Add news-feed project - RSS/Atom feed reader - Supports multiple feeds (HN, Lobsters, etc.) - Article caching and read tracking - Digest generation - Works out of the box

2026-01-30 23:20:21 -06:00
parent b579251e90
commit 25c64a2b8e
5 changed files with 768 additions and 0 deletions
--- a/projects/news-feed/main.py
+++ b/projects/news-feed/main.py
@ -0,0 +1,301 @@
+#!/usr/bin/env python3
+"""
+news-feed - RSS reader and news aggregator for staying informed
+
+A simple RSS/Atom feed reader that:
+- Fetches and parses feeds
+- Stores articles locally
+- Generates digests
+- Tracks read/unread status
+"""
+
+import os
+import json
+import hashlib
+import xml.etree.ElementTree as ET
+from datetime import datetime
+from pathlib import Path
+from urllib.request import urlopen, Request
+from urllib.error import URLError
+from html.parser import HTMLParser
+import sys
+
+PROJECT_DIR = Path(__file__).parent
+DATA_DIR = PROJECT_DIR / "data"
+FEEDS_FILE = DATA_DIR / "feeds.json"
+ARTICLES_FILE = DATA_DIR / "articles.json"
+
+# Default feeds to get started
+DEFAULT_FEEDS = [
+    {"name": "Hacker News", "url": "https://hnrss.org/frontpage", "category": "tech"},
+    {"name": "Lobsters", "url": "https://lobste.rs/rss", "category": "tech"},
+    {"name": "r/programming", "url": "https://www.reddit.com/r/programming/.rss", "category": "tech"},
+]
+
+class MLStripper(HTMLParser):
+    """Strip HTML tags from text."""
+    def __init__(self):
+        super().__init__()
+        self.text = []
+    def handle_data(self, d):
+        self.text.append(d)
+    def get_text(self):
+        return ''.join(self.text)
+
+def strip_html(html: str) -> str:
+    """Remove HTML tags from string."""
+    s = MLStripper()
+    try:
+        s.feed(html)
+        return s.get_text()
+    except:
+        return html
+
+def load_feeds() -> list:
+    """Load feed list."""
+    if FEEDS_FILE.exists():
+        with open(FEEDS_FILE) as f:
+            return json.load(f)
+    return DEFAULT_FEEDS
+
+def save_feeds(feeds: list):
+    """Save feed list."""
+    DATA_DIR.mkdir(parents=True, exist_ok=True)

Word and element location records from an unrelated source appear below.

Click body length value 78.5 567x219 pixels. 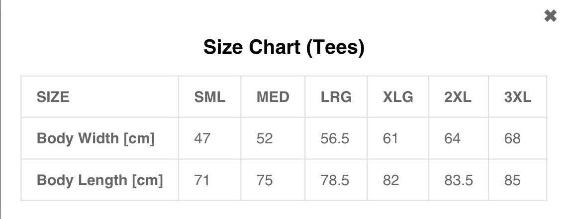tap(335, 180)
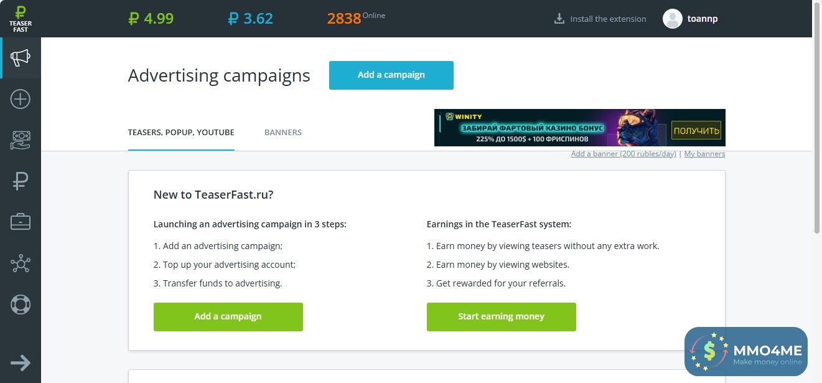The width and height of the screenshot is (822, 383).
Task: Click the megaphone advertising icon in sidebar
Action: coord(21,58)
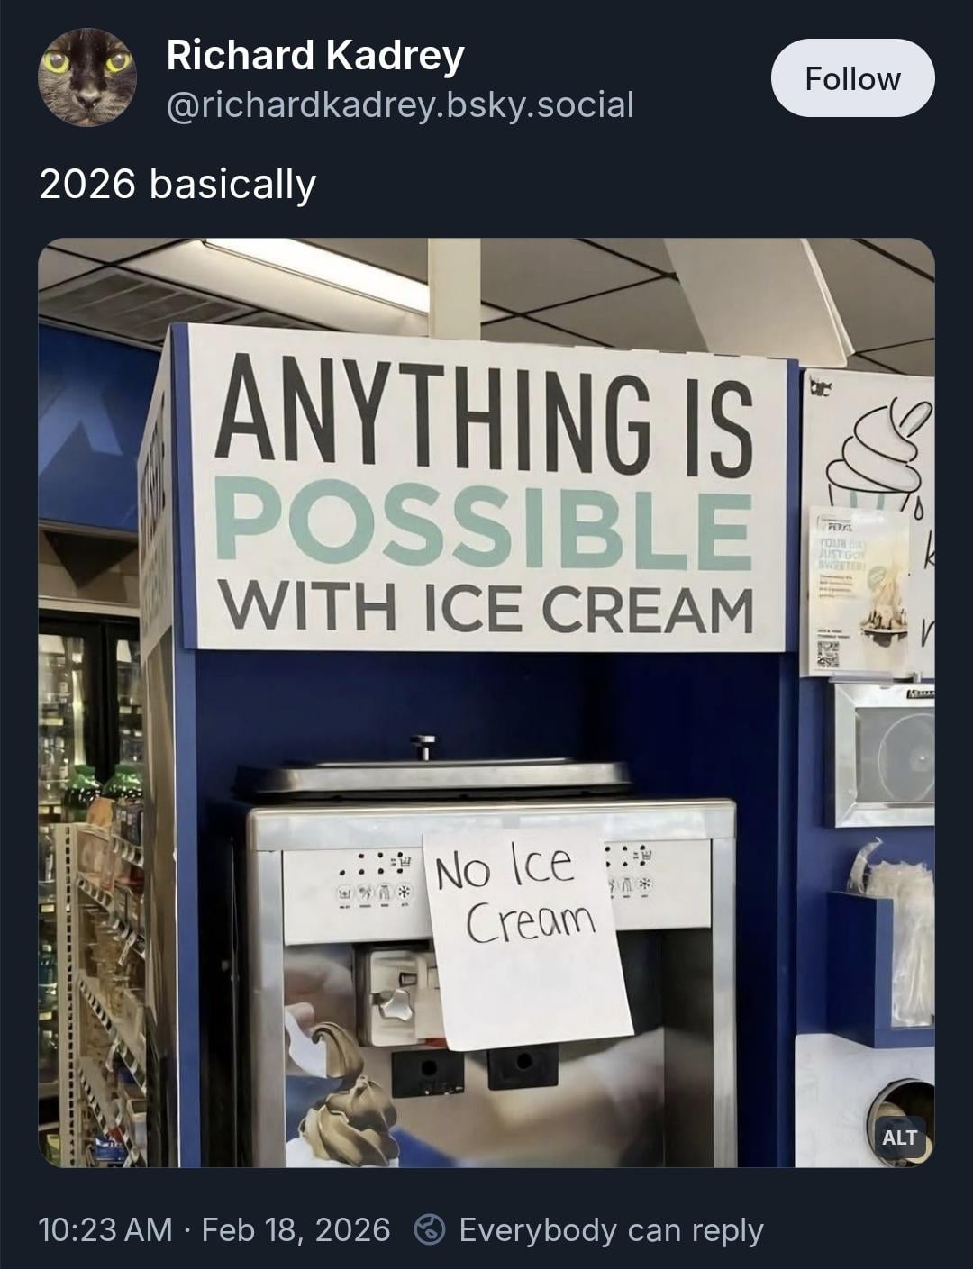Show the image ALT text badge

(899, 1137)
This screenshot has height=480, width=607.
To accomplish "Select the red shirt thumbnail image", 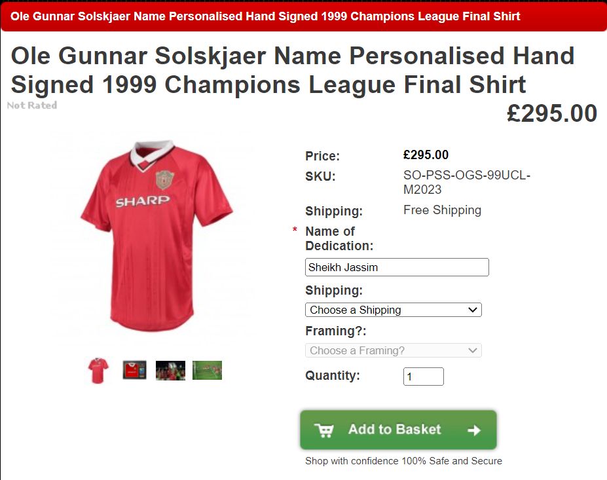I will [x=98, y=371].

+    with open(FEEDS_FILE, 'w') as f:
+        json.dump(feeds, f, indent=2)
+
+def load_articles() -> dict:
+    """Load cached articles."""
+    if ARTICLES_FILE.exists():
+        with open(ARTICLES_FILE) as f:
+            return json.load(f)
+    return {}
+
+def save_articles(articles: dict):
+    """Save articles cache."""
+    DATA_DIR.mkdir(parents=True, exist_ok=True)

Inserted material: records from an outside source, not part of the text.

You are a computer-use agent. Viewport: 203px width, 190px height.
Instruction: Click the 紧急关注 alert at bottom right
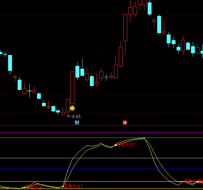tap(193, 181)

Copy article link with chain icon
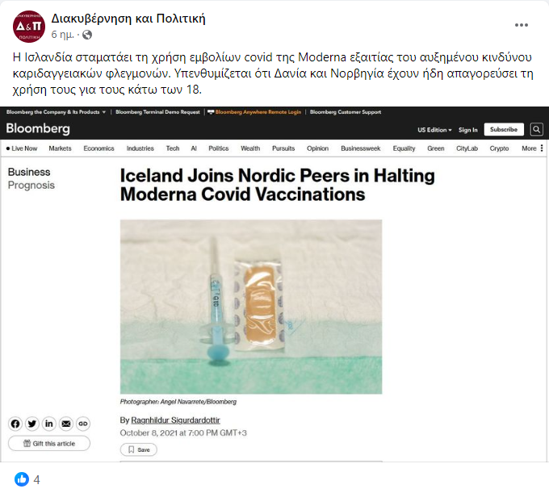click(x=83, y=424)
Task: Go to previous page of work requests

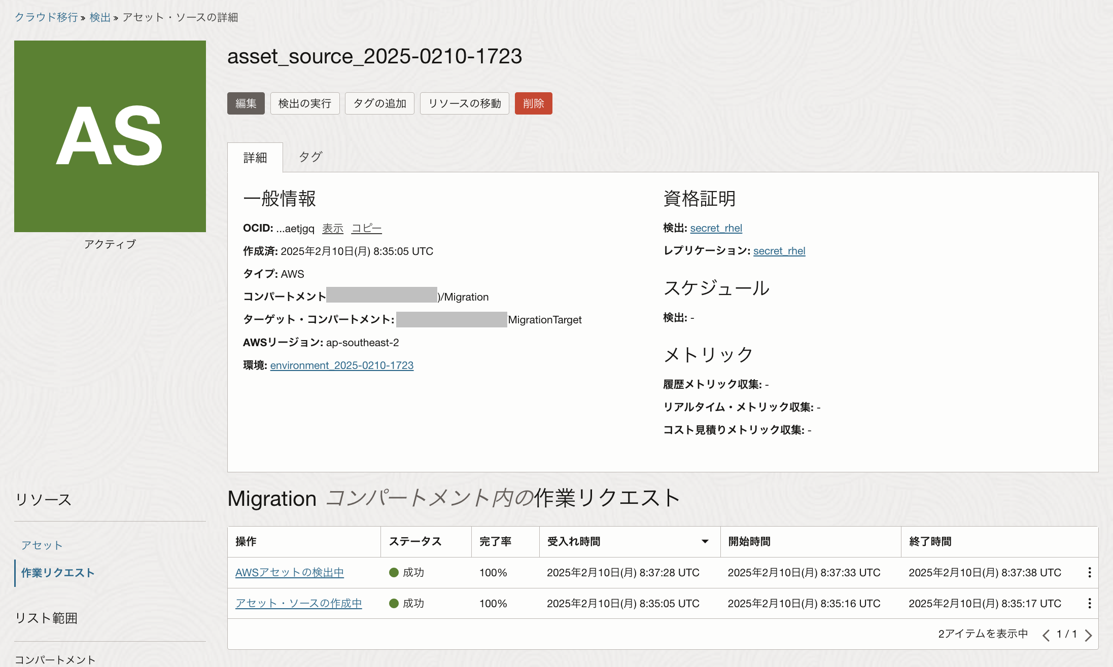Action: [1046, 635]
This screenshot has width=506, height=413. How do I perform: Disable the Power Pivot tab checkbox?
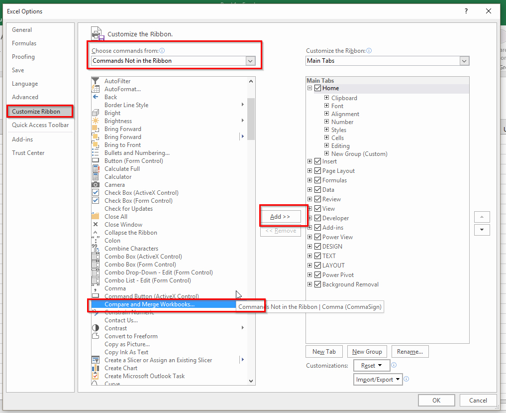click(x=317, y=275)
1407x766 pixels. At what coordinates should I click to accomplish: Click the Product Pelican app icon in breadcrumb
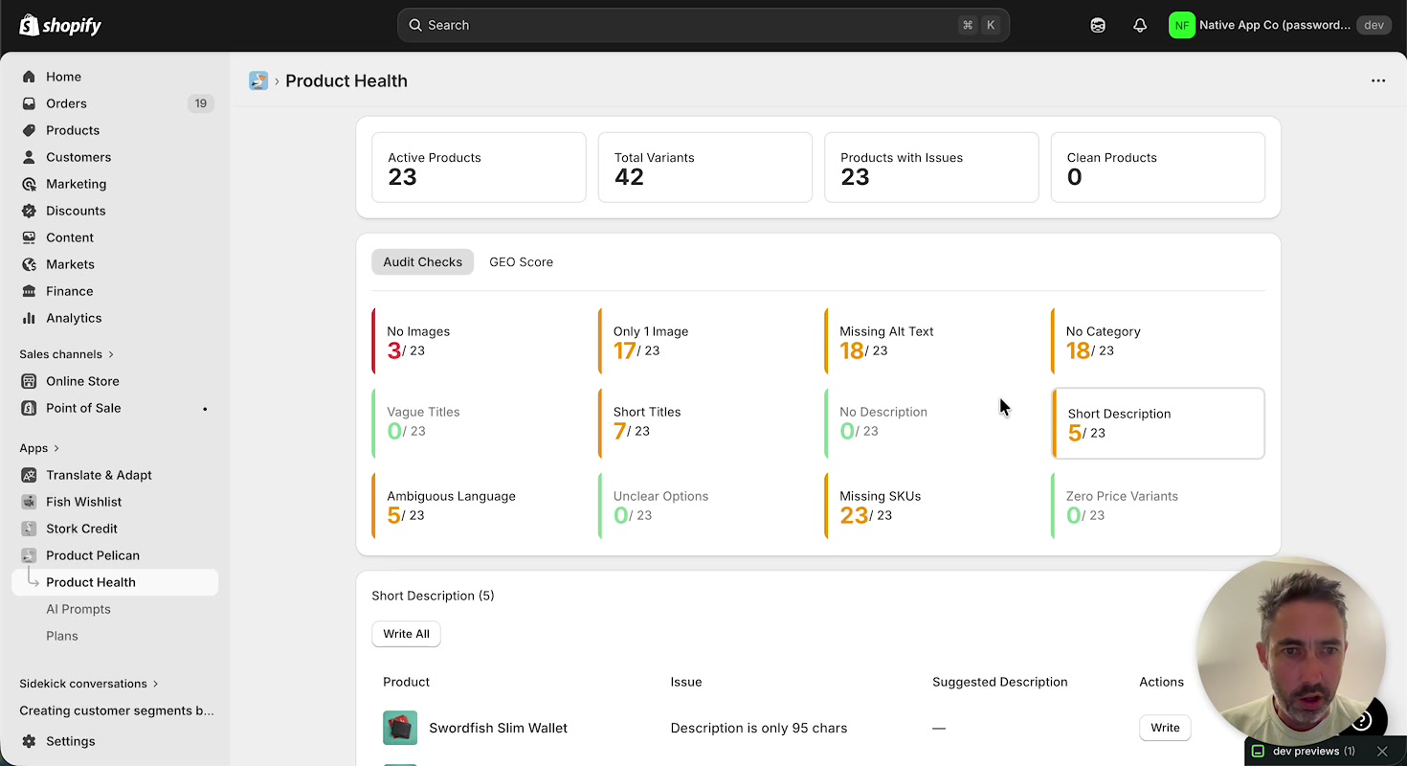258,81
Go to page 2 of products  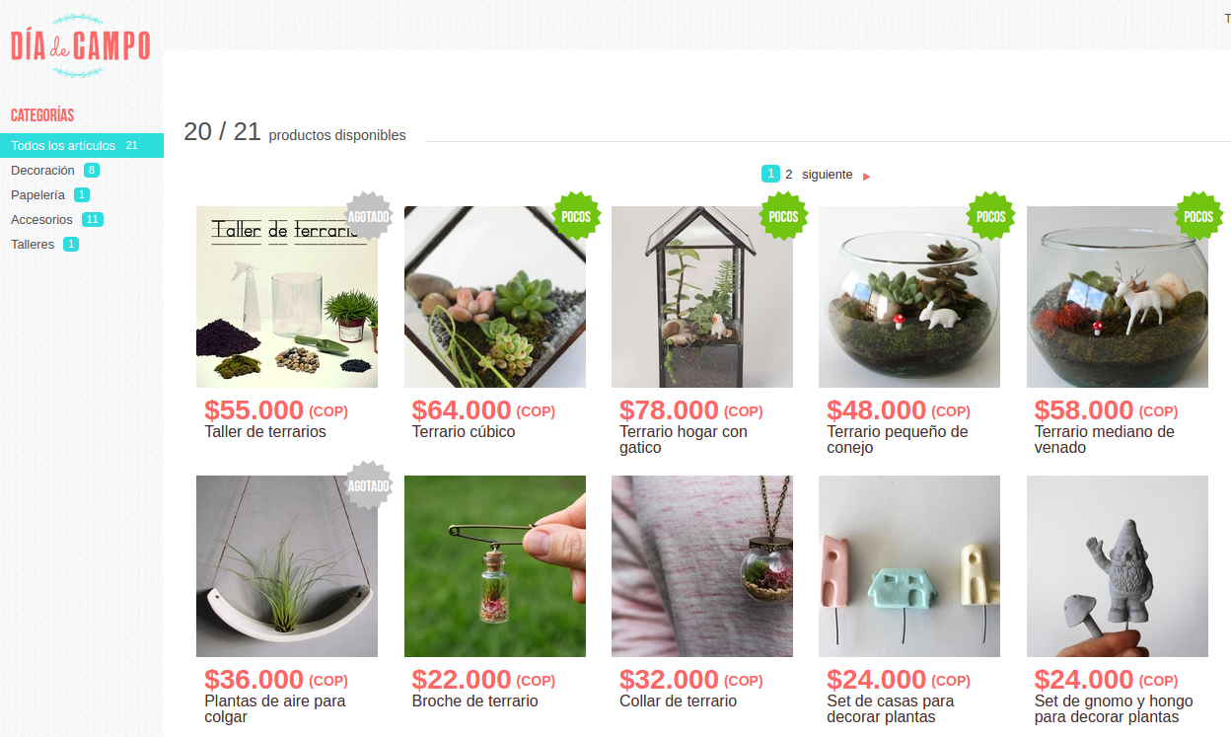point(789,174)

+    with open(ARTICLES_FILE, 'w') as f:
+        json.dump(articles, f, indent=2)
+
+def fetch_feed(url: str) -> str:
+    """Fetch feed content."""
+    req = Request(url, headers={'User-Agent': 'news-feed/1.0'})
+    try:
+        with urlopen(req, timeout=10) as resp:
+            return resp.read().decode('utf-8', errors='ignore')
+    except URLError as e:
+        print(f"  Error fetching: {e}")
+        return None
+
+def parse_feed(content: str, feed_name: str) -> list:
+    """Parse RSS/Atom feed content."""
+    articles = []
+    try:
+        root = ET.fromstring(content)
+        
+        # Try RSS format
+        for item in root.findall('.//item'):
+            title = item.findtext('title', '')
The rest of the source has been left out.